17. $X^\top X = \begin{pmatrix} 4 & 10 \\ 10 & 30 \end{pmatrix}$, $X^\top Y = (19, 56)^\top$. $\det = 4\cdot 30 - 100 = 20$, so $(X^\top X)^{-1} = (1/20)\begin{pmatrix} 30 & -10 \\ -10 & 4 \end{pmatrix}$. $\hat\beta = (1/20)\begin{pmatrix} 30 & -10 \\ -10 & 4 \end{pmatrix}\begin{pmatrix}19\\56\end{pmatrix} = (1/20)(570-560,\ -190+224)^\top = (0.5, 1.7)^\top$. Intercept 0.5, slope 1.7.
18. With no features, $p_i = \sigma(\beta_0)$ is constant. The score equation is $\sum(y_i - p) = 0$, giving $p = \bar y$, and inverting the sigmoid gives $\beta_0 = \log(\bar y/(1-\bar y))$.
19. Gaussian, identity (continuous outcome). Bernoulli/Binomial, logit (binary/proportion). Poisson, log (counts). Gamma, inverse (positive continuous, e.g. waiting times).

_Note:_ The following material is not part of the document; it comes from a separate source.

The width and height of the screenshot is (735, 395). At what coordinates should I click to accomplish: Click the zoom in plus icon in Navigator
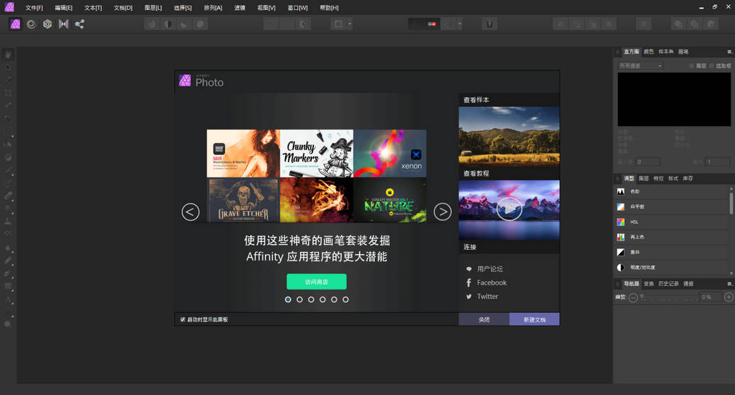click(728, 297)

22. AIC penalty per extra parameter is 2; BIC penalty is $\log n$. $\log n > 2$ iff $n > e^2 \approx 7.39$. For any dataset of meaningful size, BIC's penalty dominates, leading BIC to favour smaller models.

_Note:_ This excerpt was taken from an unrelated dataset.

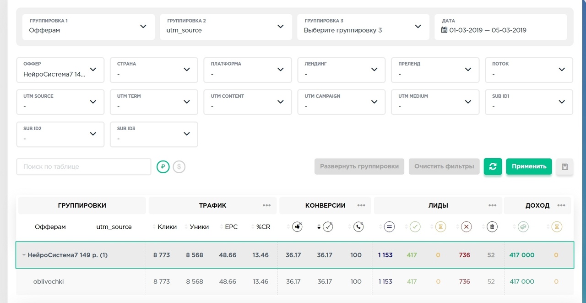The height and width of the screenshot is (303, 586).
Task: Open the date range picker
Action: coord(501,27)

24. Confounder = common cause of treatment and outcome (e.g. age affects both blood-pressure medication choice and stroke risk); adjust for it. Mediator = on the causal pathway from treatment to outcome (e.g. blood pressure mediates the effect of medication on stroke); do not adjust for it when estimating the total effect, adjusting blocks the pathway you are trying to measure.